AIM A | From the Siheung Korea Open report, extract the passage between "The first-ever Asia" and "past two seasons.", inclusive.
AIM B | According to the Siheung Korea Open report, which surfer won the Women's QS 3000 Final?

TEXT PROVIDED |
>> Start
The Siheung Korea Open ran at Wave Park in Siheung, South Korea from November 17-19, 2023. The event was unusual for a couple of reasons: One, it snowed during competition and two, it’s part of the WSL’s new affinity for wave pool events.



The first-ever Asia regional QS to be held in a wave basin was won by Amuro Tsuzuki (JPN) and Keijiro Nishi (JPN), and the first-ever LQS to be held in a wave basin globally was won by Natsumi Taoka (JPN) and Kai Hamase (JPN).

Power came up against precision in the Women’s QS 3000 Final, as Tsuzuki, the Olympic Bronze Medalist, faced her great friend Minami Nonaka (JPN) for their third QS head-to-head match-up, the first time in a Final. The raw power of Tsuzuki won out, delivering a fourth QS victory to the 22-year-old, who has made the Final in every QS she has entered in the past two seasons.



Both surfers built on their scores with each wave surfed in the Final, until a fall from Nonaka on her fourth wave gave Tsuzuki the upper hand, freeing her up to throw caution to the wind on her sixth and final wave. Ripping through multiple aggressive backhand turns with speed, Tsuzuki earned a near-perfect 9.5 (out of a possible 10), the highest single wave score of the event, and the highest heat total of the Women’s QS 3000, 18.10 (out of a possible 20).



Sky Brown of Great Britain surfs in Heat 4 of the Quarterfinals at the Siheung Korea Open. Photo by Cait Miers/WSL.

“I feel amazing,” Tsuzuki said. “I feel so happy right now. Also, I’m happy to compete with Minami, she’s my best friend. This is huge for my memories.”
>> End
(Entries from a dataset)
>> Start
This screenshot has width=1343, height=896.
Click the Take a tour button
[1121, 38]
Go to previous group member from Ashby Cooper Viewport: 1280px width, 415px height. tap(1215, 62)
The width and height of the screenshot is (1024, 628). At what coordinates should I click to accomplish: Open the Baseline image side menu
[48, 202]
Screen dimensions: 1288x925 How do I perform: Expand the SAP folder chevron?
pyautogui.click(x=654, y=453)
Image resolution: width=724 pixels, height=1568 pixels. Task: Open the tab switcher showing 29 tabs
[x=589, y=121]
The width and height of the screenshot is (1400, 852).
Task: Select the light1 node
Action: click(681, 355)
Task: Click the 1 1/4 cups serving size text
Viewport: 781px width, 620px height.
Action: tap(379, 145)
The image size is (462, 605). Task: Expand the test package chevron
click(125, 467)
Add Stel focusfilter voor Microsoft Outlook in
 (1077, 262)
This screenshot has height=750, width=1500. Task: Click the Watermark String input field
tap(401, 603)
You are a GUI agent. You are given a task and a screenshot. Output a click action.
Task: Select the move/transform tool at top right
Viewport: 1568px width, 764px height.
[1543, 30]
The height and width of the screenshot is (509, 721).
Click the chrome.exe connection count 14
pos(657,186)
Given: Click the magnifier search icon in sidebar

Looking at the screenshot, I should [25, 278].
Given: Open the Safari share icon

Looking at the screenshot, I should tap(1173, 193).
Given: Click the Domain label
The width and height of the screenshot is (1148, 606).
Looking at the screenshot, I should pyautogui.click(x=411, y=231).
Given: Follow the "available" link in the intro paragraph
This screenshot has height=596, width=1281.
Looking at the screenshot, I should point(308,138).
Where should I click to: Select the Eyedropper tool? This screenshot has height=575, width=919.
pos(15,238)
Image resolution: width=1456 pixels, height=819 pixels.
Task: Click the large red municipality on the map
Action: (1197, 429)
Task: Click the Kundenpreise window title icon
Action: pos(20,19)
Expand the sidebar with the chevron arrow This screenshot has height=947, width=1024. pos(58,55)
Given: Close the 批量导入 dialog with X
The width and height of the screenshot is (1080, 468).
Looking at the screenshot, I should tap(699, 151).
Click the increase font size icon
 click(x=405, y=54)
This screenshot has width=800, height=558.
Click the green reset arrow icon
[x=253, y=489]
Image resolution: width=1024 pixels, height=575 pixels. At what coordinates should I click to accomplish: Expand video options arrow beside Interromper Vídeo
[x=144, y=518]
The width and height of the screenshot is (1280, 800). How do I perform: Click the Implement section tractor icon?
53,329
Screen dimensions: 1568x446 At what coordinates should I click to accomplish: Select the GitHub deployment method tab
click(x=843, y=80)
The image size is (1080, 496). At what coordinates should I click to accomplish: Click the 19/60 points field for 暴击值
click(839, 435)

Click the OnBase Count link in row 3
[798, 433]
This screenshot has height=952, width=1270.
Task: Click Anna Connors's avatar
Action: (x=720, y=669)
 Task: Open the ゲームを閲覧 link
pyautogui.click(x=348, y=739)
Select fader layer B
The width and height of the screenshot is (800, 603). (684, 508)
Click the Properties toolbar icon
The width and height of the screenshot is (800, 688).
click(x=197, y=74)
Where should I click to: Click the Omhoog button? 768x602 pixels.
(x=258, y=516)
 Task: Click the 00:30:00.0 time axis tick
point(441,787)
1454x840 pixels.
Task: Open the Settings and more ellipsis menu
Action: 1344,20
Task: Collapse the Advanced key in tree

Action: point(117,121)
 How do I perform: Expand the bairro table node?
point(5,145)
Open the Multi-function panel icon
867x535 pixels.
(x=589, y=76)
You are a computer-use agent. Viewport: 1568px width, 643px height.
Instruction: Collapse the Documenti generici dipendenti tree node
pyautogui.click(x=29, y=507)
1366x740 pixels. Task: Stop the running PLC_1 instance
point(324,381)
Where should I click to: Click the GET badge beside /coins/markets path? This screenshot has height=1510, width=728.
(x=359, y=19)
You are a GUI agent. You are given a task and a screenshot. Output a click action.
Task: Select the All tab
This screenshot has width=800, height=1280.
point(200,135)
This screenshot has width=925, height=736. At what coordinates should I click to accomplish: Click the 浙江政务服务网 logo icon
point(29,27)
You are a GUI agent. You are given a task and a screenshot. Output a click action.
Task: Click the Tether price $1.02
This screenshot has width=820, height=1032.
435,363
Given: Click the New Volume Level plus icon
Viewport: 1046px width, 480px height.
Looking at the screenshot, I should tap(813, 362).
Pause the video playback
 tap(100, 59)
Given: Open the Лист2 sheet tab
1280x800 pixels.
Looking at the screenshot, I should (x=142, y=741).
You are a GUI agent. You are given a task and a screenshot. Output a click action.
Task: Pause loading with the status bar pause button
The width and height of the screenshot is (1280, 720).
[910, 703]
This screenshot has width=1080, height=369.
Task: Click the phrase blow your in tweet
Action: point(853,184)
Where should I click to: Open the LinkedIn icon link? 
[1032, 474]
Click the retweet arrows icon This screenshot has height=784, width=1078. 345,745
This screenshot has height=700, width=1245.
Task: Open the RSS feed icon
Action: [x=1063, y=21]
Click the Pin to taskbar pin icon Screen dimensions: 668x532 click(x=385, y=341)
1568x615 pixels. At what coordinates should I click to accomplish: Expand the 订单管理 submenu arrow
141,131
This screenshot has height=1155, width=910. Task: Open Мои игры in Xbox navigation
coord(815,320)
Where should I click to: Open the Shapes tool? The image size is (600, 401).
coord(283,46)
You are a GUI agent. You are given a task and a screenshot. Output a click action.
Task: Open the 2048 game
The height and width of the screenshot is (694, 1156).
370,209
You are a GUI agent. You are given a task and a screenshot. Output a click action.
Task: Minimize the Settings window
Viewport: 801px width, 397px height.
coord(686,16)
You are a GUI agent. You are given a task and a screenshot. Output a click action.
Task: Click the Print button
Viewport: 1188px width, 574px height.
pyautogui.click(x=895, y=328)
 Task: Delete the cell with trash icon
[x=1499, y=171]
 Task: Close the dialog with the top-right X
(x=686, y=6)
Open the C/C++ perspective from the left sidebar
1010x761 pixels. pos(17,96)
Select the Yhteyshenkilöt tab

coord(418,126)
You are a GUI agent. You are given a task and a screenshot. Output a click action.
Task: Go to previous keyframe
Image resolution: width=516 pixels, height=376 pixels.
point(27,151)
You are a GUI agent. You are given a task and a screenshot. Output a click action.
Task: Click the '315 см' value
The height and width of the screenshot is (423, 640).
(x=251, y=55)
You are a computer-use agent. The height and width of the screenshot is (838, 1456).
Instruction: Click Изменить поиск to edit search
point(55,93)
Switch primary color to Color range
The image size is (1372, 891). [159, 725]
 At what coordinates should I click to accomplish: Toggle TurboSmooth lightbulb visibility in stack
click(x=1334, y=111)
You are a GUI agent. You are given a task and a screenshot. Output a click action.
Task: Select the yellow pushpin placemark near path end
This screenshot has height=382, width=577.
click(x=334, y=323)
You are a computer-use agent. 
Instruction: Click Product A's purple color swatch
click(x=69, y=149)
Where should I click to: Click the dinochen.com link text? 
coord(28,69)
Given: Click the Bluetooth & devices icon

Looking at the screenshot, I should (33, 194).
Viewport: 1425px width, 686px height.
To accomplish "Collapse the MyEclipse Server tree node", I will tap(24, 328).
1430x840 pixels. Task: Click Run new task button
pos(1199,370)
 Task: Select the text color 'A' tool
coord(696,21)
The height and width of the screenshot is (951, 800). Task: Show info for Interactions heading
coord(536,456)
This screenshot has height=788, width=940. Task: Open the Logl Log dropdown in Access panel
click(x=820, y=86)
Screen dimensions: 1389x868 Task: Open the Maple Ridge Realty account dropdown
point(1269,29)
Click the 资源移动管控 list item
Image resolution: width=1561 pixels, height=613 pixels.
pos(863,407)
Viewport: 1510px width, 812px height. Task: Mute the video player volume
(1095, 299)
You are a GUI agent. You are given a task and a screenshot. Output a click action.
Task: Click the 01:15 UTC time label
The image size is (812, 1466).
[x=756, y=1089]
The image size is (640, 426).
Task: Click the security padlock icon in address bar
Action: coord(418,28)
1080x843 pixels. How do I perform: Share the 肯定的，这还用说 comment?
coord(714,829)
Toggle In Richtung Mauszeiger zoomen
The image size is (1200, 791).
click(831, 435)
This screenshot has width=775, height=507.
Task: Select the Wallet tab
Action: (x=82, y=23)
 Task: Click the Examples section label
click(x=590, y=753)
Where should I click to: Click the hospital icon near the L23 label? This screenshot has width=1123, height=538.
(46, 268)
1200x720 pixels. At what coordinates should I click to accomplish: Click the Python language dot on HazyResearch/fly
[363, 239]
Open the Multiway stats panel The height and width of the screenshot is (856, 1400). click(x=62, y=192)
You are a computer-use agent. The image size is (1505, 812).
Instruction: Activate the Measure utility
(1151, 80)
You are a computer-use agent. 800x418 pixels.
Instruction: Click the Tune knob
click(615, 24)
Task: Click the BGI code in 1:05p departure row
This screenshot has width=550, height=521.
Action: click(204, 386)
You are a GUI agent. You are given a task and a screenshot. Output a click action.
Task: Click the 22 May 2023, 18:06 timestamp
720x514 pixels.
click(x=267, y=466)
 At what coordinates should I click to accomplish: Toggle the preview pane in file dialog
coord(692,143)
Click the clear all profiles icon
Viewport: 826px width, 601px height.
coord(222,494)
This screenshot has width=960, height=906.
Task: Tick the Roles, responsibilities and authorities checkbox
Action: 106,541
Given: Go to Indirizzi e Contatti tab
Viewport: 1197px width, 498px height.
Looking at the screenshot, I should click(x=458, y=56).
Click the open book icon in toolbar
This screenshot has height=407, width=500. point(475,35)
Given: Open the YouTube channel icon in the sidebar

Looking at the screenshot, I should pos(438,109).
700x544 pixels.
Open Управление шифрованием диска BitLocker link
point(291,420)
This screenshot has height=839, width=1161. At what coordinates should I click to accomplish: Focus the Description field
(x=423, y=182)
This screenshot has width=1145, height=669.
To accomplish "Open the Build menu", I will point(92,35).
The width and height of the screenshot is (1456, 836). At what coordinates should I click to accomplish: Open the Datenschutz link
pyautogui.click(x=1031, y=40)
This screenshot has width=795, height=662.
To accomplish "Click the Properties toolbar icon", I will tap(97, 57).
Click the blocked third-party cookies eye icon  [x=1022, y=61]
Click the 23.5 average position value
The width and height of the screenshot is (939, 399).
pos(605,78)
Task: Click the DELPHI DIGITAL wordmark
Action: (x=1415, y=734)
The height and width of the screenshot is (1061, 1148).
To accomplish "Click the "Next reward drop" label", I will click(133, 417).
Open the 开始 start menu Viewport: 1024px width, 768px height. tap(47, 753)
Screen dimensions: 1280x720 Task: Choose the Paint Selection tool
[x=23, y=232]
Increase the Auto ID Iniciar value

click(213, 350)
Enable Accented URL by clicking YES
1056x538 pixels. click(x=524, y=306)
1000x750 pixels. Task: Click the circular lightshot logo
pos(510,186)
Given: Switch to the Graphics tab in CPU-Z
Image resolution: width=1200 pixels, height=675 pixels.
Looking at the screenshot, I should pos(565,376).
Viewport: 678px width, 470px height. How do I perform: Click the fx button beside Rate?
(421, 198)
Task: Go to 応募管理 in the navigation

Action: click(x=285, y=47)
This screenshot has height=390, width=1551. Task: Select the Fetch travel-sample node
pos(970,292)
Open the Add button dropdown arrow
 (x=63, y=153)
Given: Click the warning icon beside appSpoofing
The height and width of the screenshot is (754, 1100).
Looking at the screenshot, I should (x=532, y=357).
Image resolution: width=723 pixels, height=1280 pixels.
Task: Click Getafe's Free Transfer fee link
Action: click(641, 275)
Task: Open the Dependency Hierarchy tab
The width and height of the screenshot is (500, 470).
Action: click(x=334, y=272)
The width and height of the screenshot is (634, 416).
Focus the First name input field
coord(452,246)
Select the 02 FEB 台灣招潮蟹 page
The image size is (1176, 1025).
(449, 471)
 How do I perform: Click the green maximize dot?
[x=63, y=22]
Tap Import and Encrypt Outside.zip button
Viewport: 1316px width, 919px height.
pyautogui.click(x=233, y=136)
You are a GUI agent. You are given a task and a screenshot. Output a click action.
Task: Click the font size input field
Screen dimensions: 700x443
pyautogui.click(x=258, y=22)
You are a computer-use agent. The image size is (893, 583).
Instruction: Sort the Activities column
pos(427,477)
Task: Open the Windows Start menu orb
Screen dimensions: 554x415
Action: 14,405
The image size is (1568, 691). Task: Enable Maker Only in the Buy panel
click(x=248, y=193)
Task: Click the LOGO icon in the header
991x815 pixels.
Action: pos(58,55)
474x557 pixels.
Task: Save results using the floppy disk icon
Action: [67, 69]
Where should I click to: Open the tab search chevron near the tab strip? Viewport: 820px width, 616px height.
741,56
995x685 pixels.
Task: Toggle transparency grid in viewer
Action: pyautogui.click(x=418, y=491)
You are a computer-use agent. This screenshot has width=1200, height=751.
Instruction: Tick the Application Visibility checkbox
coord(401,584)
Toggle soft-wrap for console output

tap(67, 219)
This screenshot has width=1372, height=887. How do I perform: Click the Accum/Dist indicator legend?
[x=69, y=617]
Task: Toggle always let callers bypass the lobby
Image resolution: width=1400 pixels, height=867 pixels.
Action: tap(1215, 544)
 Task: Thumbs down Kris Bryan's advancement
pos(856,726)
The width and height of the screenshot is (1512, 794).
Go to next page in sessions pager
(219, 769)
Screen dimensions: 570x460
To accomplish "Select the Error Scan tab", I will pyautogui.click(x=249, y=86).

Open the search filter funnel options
>> End
CORRECT RESULT A |
The first-ever Asia regional QS to be held in a wave basin was won by Amuro Tsuzuki (JPN) and Keijiro Nishi (JPN), and the first-ever LQS to be held in a wave basin globally was won by Natsumi Taoka (JPN) and Kai Hamase (JPN).

Power came up against precision in the Women’s QS 3000 Final, as Tsuzuki, the Olympic Bronze Medalist, faced her great friend Minami Nonaka (JPN) for their third QS head-to-head match-up, the first time in a Final. The raw power of Tsuzuki won out, delivering a fourth QS victory to the 22-year-old, who has made the Final in every QS she has entered in the past two seasons.

CORRECT RESULT B | Amuro Tsuzuki (JPN) won the Women's QS 3000 Final.